In this study, the dietary dioxin exposure was estimated using a duplicate diet analysis from three consecutive days [15], from which it was found that none of the participants exceeded the tolerable daily dioxin intake of 4 pg/kg body weight/day stipulated in the ‘Act on Special Measures against Dioxins’ [11]. The highest dietary dioxins intake was found in participants living in fishing areas (0.35 pg/kg body weight/day), which supported previous data that suggested that fish and sea foods were more vulnerable to dioxin contamination [8, 35]. These findings were also consistent with a report by Arisawa et al., in which it was found that the highest dietary dioxin intake was in Japanese from fishing villages; however, the previously reported value (0.98 pg/kg body weight/day) was higher than that found in the current study [15]. The estimated mean dietary dioxin intake (0.49 pg TEQ/kg body weight/day) found in this study was approximately three times lower that that reported in a French study from 2015, which reported a mean of 1.3 pg TEQ/kg body weight/day [36]. However, in the latter study, the data were collected between 1993 and 2008 when dioxin levels in the environment were probably higher than now.
Comparison of the 2002–2010 and 2011–2016 SEDOCCH data
In reference to age, it was expected that the dioxin levels would be higher in participants in this study (mean age = 49.9 years) than those in the 2002–2010 SEDOCCH (mean age = 44.5 years; N = 2264) [20]; however, this was not found. A comparison of the median blood dioxin levels reported in this study found that the blood dioxin TEQ were 41.3% lower than that those reported in the 2002–2010 SEDOCCH, which had reported a median of 16 pg TEQ/g lipid. The dietary dioxin intake was also found to be 41.1% lower in the 2011–2016 SEDOCCH than the median 0.56 pg TEQ/kg body weight/day reported in the 2002–2010 SEDOCCH (N = 625) [37], providing evidence that the blood dioxin and dietary dioxin intake levels were decreasing nationally. The blood dioxin and dietary dioxin intake were also found to have decreased in a similar way (approximately 41%), which was in line with previous findings that documented significant declines in dioxin levels in Japan [12]. A typical dioxin congener, 2,3,7,8-tetrachlorodibenzo-para- dioxin (TCDD), has a biological half-life of 6 to 11 years in adults [38, 39], and all other congeners have similar half-lives. In this study, 77.1% of the blood samples had undetectable TCDD concentrations (Table 2). The TCDD level found in this study is lower compared with that in a previous study in Italy that has found a median of 0.68 pg TEQ/g lipid [40]. Previous studies have identified diet as a major source of dioxin exposure [8, 35]; however, dioxin elimination can be influenced by several factors such as body fat, which has been found to increase/decrease blood dioxin levels and elimination rates [38]. Since no significant differences were found in the amount of body fat between the 2002–2010 SEDOCCH (BMI ≈ 23 kg/m2) [20] and the 2011–2016 SEDOCCH (BMI ≈ 23 kg/m2), it was surmised that the decrease in dietary dioxin intake had contributed to the decline in blood dioxins. Studies have shown that food dioxins come mainly from atmospheric deposition [41]; therefore, the government’s efforts to reduce dioxin emissions may have played a significant role in decreasing the dioxin levels in Japan.

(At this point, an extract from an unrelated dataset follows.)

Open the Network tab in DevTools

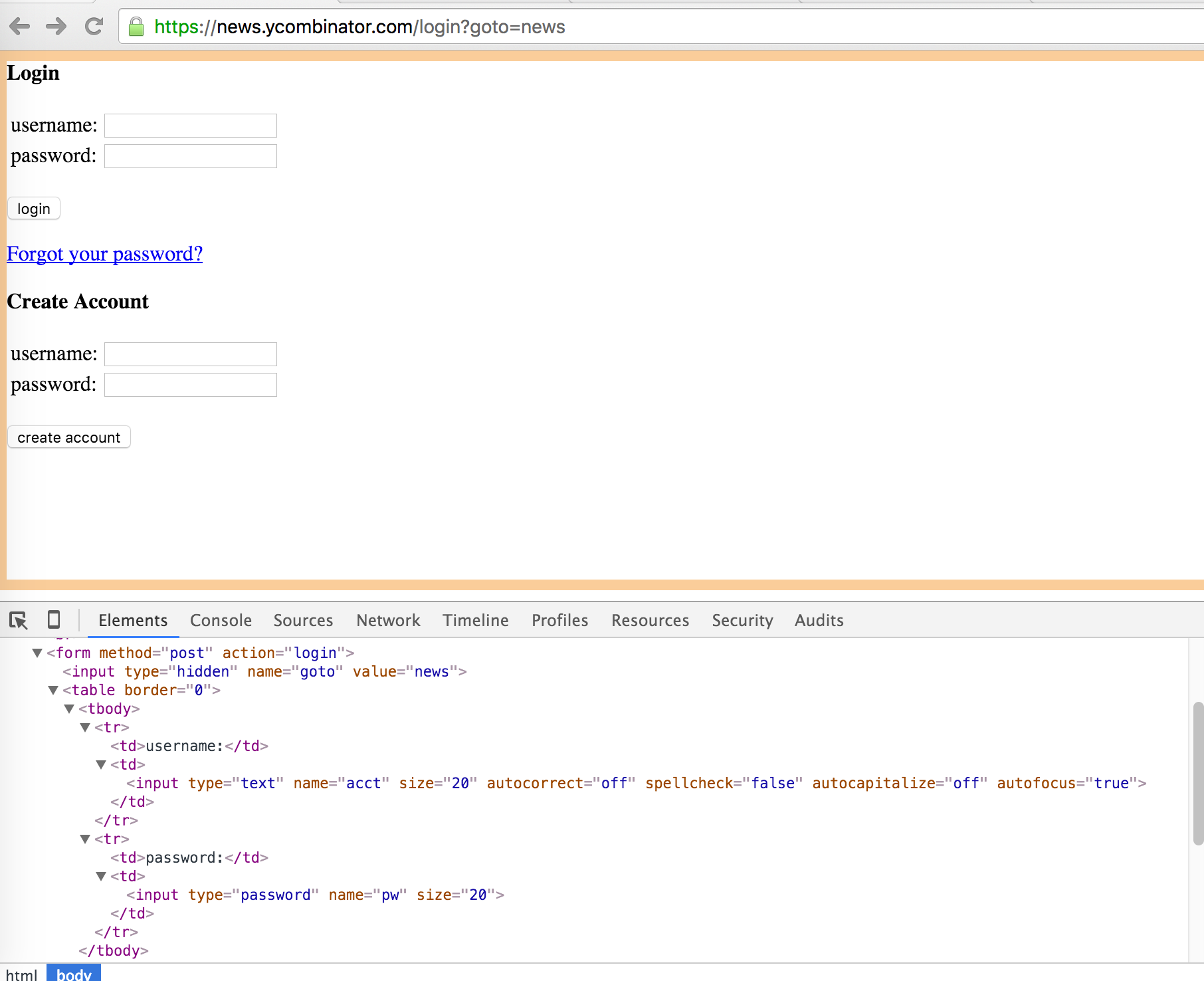[387, 619]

Likewise, the upper blood dioxins range reported in this study (56 pg TEQ/g lipid) fell well below the upper range of 130 pg TEQ/g lipid [37] estimated in the 2002–2010 SEDOCCH, providing additional evidence that the blood dioxins in the Japanese population may be decreasing. Although other explanations might be possible, one hypothesis was that this decreasing trend could have been due to the decline of dioxins in the atmosphere because of the strict Japanese government’s laws that limit incineration emissions. Even though it was found that the blood dioxins and dietary dioxin intake were declining in the Japanese population sample, they should not be interpreted as meaning that people now have a zero risk of dioxin exposure [15].
In this study, 21.6% of the participants still had blood dioxins ≥ 16 pg TEQ/g lipid, which was the median blood dioxin TEQ reported in the 2002–2010 SEDOCCH [18, 37]. The higher blood dioxin levels reported in the 2002–2010 SEDOCCH were found to be linked to adverse health outcomes [2, 3, 8, 14–20]. Therefore, the blood dioxins of ≥ 16 pg TEQ/g lipid found in this study warrant further investigation because of the potential long-term health effects. These results also have implications for the MOEJ and highlighted the critical need for longitudinal monitoring to assess long-term public exposure to dioxins and to reduce background exposure in the general population.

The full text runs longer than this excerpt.